The rather overly normal events of today that brought this change began with a book. As I read the last page of the book and shut it with my sigh of satisfied completion, I sat in my room, clueless about my next course of action. Right then, my window presented to me an image extremely inviting and pleasant, like none I had witnessed lately. The world had turned yellow. The sky, the footpath, the trees, the very air, everything was yellow, like a playful child had overturned an enormous paint bucket, setting off a beautiful accident.

I pulled on my pants and bounded down the stairs and out into the yellow fabric, impatient to be part of it.

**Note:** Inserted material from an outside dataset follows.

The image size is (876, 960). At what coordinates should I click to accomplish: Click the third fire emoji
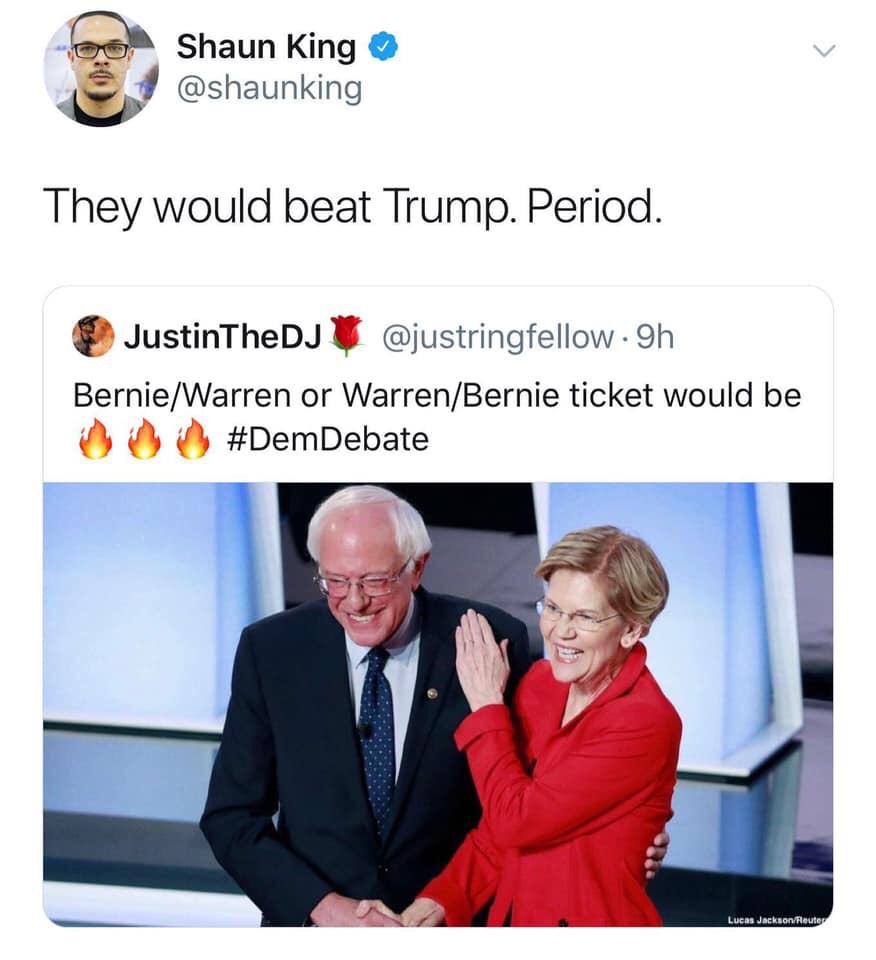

Before I proceed with the rest of the evening, I should mention that I have been on many a solitary walk in Manipal, but I do not recall one for the sheer joy of it. As I walked into the captivating evening, I was beginning to have a conversation of firsts. Walking the streets, I truly went down memory lane, thinking about my initial days and thoughts of Manipal. The tiny toy houses that once made me smile out of amazement now brought me an old-friend smile. The quiet corners, the bustling junctions, the beauty that has become an everyday thing, does not fascinate me anymore like a mysterious person I am eager to know. They are like family now, just their presence is reassuring.

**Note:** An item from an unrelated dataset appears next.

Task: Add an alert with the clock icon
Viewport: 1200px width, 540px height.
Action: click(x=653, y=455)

As I walked around having these conversations in my head, I realised how comfortable I had grown in its skin. It here being, of course, Manipal. I could be in every one of its streets, nooks and crannies, and I wouldn’t feel a shred of “alien”. I will always be an old resident, going about the place, unafraid of being lost and going as far as to forsake any conscious attention to my surroundings, letting my seasoned legs do the guiding. If you have stayed in this charming little town on the west coast for long enough, you get the privilege of such lethargy.

Manipal is not a place I want to make my home in the future. It is already that for my four years here. But it is a place I would go to if I needed to get away from the everydayness of life for some familiar comfort and much-needed lethargy. It would always be that old friend waiting with a beer (lemonade? Iced lime? ) in hand.